The British artist's most famous piece, 'My Bed,' will go on display at the Tate group of museums after its new owner reached a long-term loan deal.
British artist Tracey Emin's controversial art piece 'My Bed,' which garnered more negative attention when it was sold for a staggering £2.45 million ($4.2 million) at an auction earlier this month, will remain in Britain for the foreseeable future.
Tracey Emin with her most notable art piece 'My Bed'
The art installation, which was predicted by Christie's Auction House in London to sell for between £800,000 and £1.2 million, was purchased by Count Christian Duerckheim, and on Tuesday (July 29th) the Tate group of museums announced that 'My Bed' will be placed in their care after he agreed to a loan long-term deal, Reuters reports,
In a statement, the Tate said the new owner, who is a German industrialist, had "confirmed that the work will return to the UK and that a long-term loan to Tate is being finalised. Full details will be announced in the autumn."
"I am absolutely delighted that Count Duerckheim has agreed to loan such an important work to Tate for a period of at least 10 years," Nicholas Serota, Director of Tate, added. "We look forward to displaying the work and are most grateful to Count Duerckheim for his generosity in creating an opportunity for visitors to see a work that now has iconic status."
But what is so special about Emin's infamous installation?
'My Bed,' which was created in 1998 and shortlisted in autumn 1999 for the Turner Prize, is exactly what it is called, the bed of the 50 year-old artist that she claims to have spent a full week in after going through a unpleasant breakup, leaving her depressed.

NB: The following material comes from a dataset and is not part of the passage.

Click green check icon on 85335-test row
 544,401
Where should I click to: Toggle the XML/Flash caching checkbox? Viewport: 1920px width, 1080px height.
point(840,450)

'My Bed' was sold for £2.45 million
The controversial ensemble is surrounded by empty Vodka bottles, cigarette buds, a pair of knickers with menstrual period stains, and pregnancy tests. Everyday items such as slippers and a newspaper are also present.
The purpose of 'My Bed' is to tell a story, a very tragic confession by Emin, critiquing her own slutty past and flaws, as well as highlighting the unappealing contexts of sexual expectations.